2015 PCRP Investigator Vignette

Title: Hyperpolarized Molecular Imaging Biomarkers in a Novel Prostate Tissue Slice Culture Model

Investigator: John Kurhanewicz, PhD, University of California, San Francisco

My current grants are really focused on the development and translation of new imaging biomarkers to help people with prostate cancer, in particular, decide what to do next.
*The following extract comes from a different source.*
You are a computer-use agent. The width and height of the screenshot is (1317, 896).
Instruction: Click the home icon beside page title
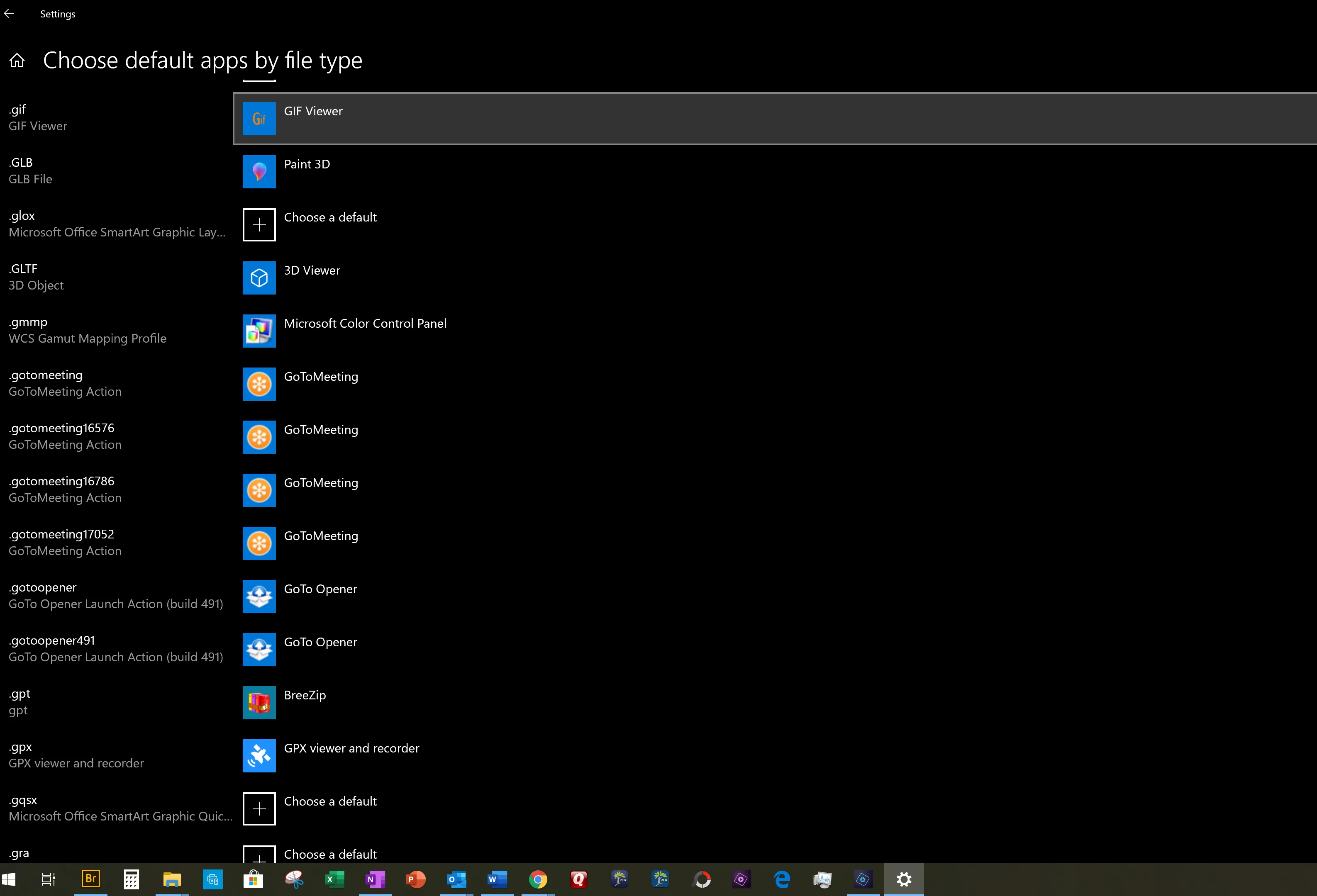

The Prostate Cancer Research Program has funded the area of hyperpolarized magnetic resonance imaging, and that technique may really change the way we image prostate cancer-because it gives us the ability to overcome some of the really intrinsic limitations of MRI, which is sensitivity and specificity.
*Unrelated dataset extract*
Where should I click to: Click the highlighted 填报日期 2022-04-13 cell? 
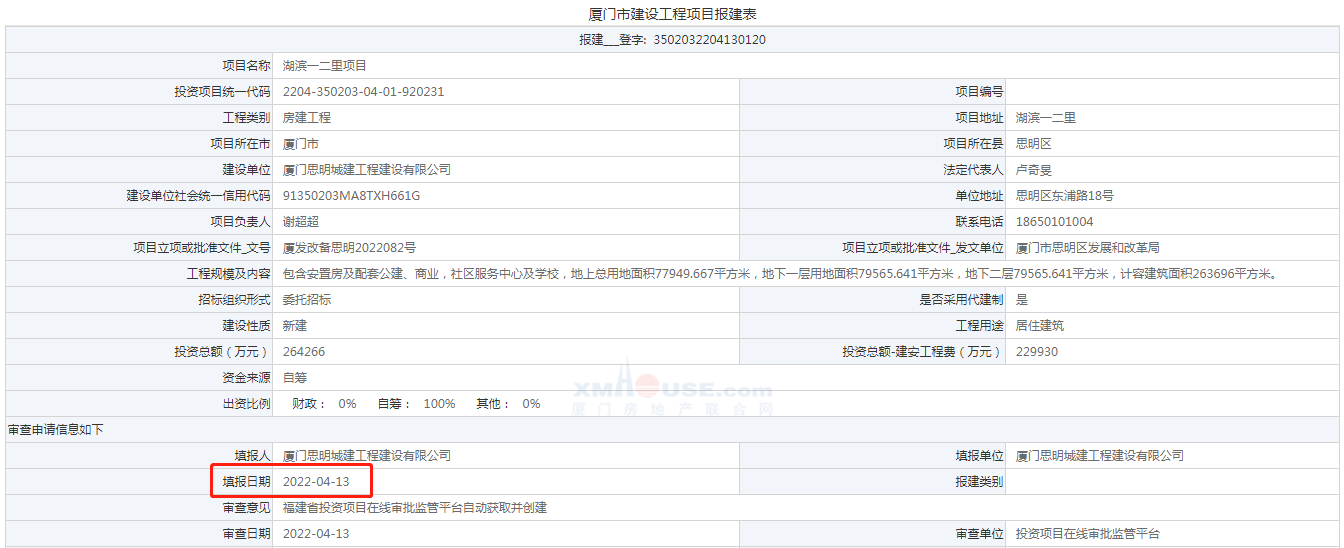[x=316, y=482]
We can take a probe, an endogenous thing like Pyruvate, which is a downstream metabolic product of glucose, and enhance this signal from it so that we can follow it all around the body-so we can just monitor where it goes. But more important, where it's metabolized, and where it goes-branches off to. And from that metabolism, we can figure out the answers to some really important questions-and the top one is, "Is it an aggressive cancer?" Do we need to treat it, or is it a disease that we can watch and wait?

You know it's a very difficult disease because prostate cancer, there's huge proportions of patients who have indolent disease, that should probably not be treated immediately maybe? And people go, "Oh, why would you want to do that?" And the answer is, is that all the treatments we have, have side effects right now, and we're figuring out better ways of doing this. And so this watchful waiting period not only helps the person through maybe a period of their life that they don't want some of these side effects, but also opens the door that we might be able to treat it better tomorrow.

So, all the imaging I'm talking about is magnetic resonance imaging, which is available on every clinical scanner across the country. What our involvement is, is improving the techniques that specifically can identify prostate cancer, as well as to more specifically assess its aggressiveness. Because we know we're identifying a lot of indolent disease right now, so the $1,000 question to the patient and their doctors is whether it's aggressive or not.

And that's what imaging is all about-it's detecting clinically significant disease. And can we do it non-invasively, and can we help the patients decide whether they need to have the whole prostate taken out, and all the consequences of that?

The DoD really played a big role in funding the preclinical studies to show that there is value to the research. Then we propose a very unique human tissue model that was based on correcting some of the limitations of previous mouse models and cell models that have been used in prostate cancer. And that's very hard to get funded by the NIH, and the DoD went out with a synergistic award and funded us on this. And we developed the platform where we could look at living, human prostate tissue, taken out of men at the time of surgery-radical prostatectomy-that we could inject these probes into and look at the efficacy of how well they reported the parameters we were interested in, such as aggressiveness, response to therapy, and things of that sort. And that was huge because that, I think, was one of the really big parameters that pushed us over the edge to get this FDA IND approval for our first clinical trials.

Any time we see things that are taken from the bench top into the clinic and actually help patients is so gratifying. And particularly for me, I've seen several imaging techniques in the setting of prostate cancer taken into the clinic and directly help patients. Now with this new technique, I think we could change things and make them-I mean very much faster and much more specific. So you know, it's kind of fun being involved a second time around in a technique going into patients. And you know the DoD funding was so critical to get the initial data to make this happen.